Audio Analysis V6 Classifier

The Cyanite API exposes a variety of classifiers for your music.

BPM

The BPM classifier provides you the BPM of the track.

Key

The Key classifier provides you with the predicted key.

Mood

The mood multi-label classifier provides the following labels:

aggressive, calm, chilled, dark, energetic, epic, happy, romantic, sad, scary, sexy, ethereal, uplifting

Each label has a score ranging from 0-1, where 0 (0%) indicates that the track is unlikely to represent a given mood and 1 (100%) indicates a high probability that the track represents a given mood.

Since the mood of a track might not always be properly described by a single tag, the mood classifier is able to predict multiple moods for a given song instead of only one. A track could be classified with dark (Score: 0.9), while also being classified with aggressive (Score: 0.8).

The mood can be retrieved both averaged over the whole track and segment-wise over time with 15s temporal resolution. In addition to the score, the API also exposes a list that includes the most likely moods, or the term ambiguous in case of none of the audio not reflecting any of our mood tags properly.

In addition you can access advanced mood which is more detailed taxonomy.

Genre

The genre multi-label classifier provides the following labels:

ambient, blues, classical, electronicDance, folkCountry, funkSoul, jazz, latin, metal, pop,rapHipHop, reggae, rnb, rock, singerSongwriter

Each label has a score ranging from 0-1 where 0 (0%) indicates that the track is unlikely to represent a given genre and 1 (100%) indicates a high probability that track represents a given genre.

Since music could break genre borders the genre classifier can predict multiple genres for a given song instead of only predicting one genre. A track could be classified with rapHipHop (Score: 0.9) but also reggae (Score: 0.8).

The genre can be retrieved both averaged over the whole track and segment-wise over time with 15s temporal resolution. In addition to the score, the API also exposes a list that includes the most likely genres.

Sub-genre

For some tracks an additional sub-genre can be predicted. Possible sub-genres include:

bluesRock, folkRock, hardRock, indieAlternative, psychedelicProgressiveRock, punk, rockAndRoll, popSoftRock, abstractIDMLeftfield, breakbeatDnB, deepHouse, electro, house, minimal, synthPop, techHouse, techno, trance, contemporaryRnB, gangsta, jazzyHipHop, popRap, trap, blackMetal, deathMetal, doomMetal, heavyMetal, metalcore, nuMetal, disco, funk, gospel, neoSoul, soul, bigBandSwing, bebop, contemporaryJazz, easyListening, fusion, latinJazz, smoothJazz, country, folk

Each label has a score ranging from 0-1 where 0 (0%) indicates that the track is unlikely to represent a given sub-genre and 1 (100%) indicates a high probability that track represents a given sub-genre.

■ ■ ■ ■ ■ ■ ■

> [GOAL]:
Answer from the classifier page:
1. Which two moods, with which scores, does the mood example assign to a single track?
2. Which two genres, with which scores, does the genre example assign to a single track?
3. At what temporal resolution can genre be retrieved segment-wise over time?
Rely only on the classifier page above.

■ ■ ■ ■ ■ ■ ■

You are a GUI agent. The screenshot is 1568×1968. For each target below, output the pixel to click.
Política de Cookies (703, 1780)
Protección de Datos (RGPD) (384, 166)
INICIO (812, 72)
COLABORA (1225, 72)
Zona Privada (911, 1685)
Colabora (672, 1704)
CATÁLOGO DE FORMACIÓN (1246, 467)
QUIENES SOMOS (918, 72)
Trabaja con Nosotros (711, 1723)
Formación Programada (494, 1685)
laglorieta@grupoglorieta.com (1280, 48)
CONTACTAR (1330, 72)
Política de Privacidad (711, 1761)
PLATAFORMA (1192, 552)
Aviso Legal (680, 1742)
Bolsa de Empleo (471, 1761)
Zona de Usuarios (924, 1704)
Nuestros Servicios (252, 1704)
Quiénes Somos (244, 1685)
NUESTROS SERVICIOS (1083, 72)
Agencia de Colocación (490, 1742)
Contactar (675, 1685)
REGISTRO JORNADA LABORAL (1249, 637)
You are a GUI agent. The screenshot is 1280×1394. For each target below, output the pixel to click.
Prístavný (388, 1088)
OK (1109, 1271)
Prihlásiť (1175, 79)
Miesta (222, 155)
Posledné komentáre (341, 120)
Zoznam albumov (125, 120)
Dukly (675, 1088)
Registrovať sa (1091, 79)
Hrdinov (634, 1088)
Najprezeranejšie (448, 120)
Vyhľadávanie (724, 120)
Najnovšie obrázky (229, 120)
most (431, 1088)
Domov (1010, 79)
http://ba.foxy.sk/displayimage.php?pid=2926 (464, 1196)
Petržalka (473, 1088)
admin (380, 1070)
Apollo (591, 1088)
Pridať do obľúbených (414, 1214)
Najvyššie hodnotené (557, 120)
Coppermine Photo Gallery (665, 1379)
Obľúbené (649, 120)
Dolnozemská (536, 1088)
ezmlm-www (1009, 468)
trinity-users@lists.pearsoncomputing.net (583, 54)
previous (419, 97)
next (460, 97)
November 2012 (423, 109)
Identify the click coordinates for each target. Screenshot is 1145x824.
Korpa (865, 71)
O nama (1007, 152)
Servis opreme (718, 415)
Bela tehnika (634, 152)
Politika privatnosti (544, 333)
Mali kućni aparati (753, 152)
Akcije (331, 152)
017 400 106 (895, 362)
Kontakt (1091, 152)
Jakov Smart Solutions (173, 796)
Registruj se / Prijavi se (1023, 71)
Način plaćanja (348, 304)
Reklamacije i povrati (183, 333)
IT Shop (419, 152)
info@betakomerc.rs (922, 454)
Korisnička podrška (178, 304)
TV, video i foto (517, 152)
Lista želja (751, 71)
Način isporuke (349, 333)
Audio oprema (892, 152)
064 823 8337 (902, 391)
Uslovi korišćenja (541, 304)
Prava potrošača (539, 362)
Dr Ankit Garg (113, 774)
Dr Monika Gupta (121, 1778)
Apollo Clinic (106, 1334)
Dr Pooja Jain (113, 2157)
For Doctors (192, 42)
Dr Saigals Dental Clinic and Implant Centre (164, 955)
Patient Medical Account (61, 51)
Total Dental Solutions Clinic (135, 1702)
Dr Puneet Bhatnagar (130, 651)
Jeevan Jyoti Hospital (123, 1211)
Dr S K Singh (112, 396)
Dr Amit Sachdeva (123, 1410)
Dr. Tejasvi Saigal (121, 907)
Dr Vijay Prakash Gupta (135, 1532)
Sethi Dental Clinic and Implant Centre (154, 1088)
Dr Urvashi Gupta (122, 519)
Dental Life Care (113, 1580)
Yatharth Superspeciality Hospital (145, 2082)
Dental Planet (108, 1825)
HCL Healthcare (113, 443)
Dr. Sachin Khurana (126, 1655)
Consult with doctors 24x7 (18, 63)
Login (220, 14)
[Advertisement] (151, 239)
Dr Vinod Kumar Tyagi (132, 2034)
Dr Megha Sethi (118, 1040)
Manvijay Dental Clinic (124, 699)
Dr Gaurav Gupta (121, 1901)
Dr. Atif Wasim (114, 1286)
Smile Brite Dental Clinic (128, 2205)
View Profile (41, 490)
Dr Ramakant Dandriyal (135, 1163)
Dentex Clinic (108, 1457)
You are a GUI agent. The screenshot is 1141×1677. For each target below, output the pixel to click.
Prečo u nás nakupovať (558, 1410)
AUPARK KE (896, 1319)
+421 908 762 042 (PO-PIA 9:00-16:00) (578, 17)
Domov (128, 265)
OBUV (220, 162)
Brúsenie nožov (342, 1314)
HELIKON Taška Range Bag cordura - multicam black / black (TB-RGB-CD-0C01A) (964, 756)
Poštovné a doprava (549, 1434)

■ ■ ■ ■ ■ ■ ■

> [REPLY TO THE TASK]:
1. Dark (score 0.9) and aggressive (score 0.8).
2. rapHipHop (score 0.9) and reggae (score 0.8).
3. 15 seconds.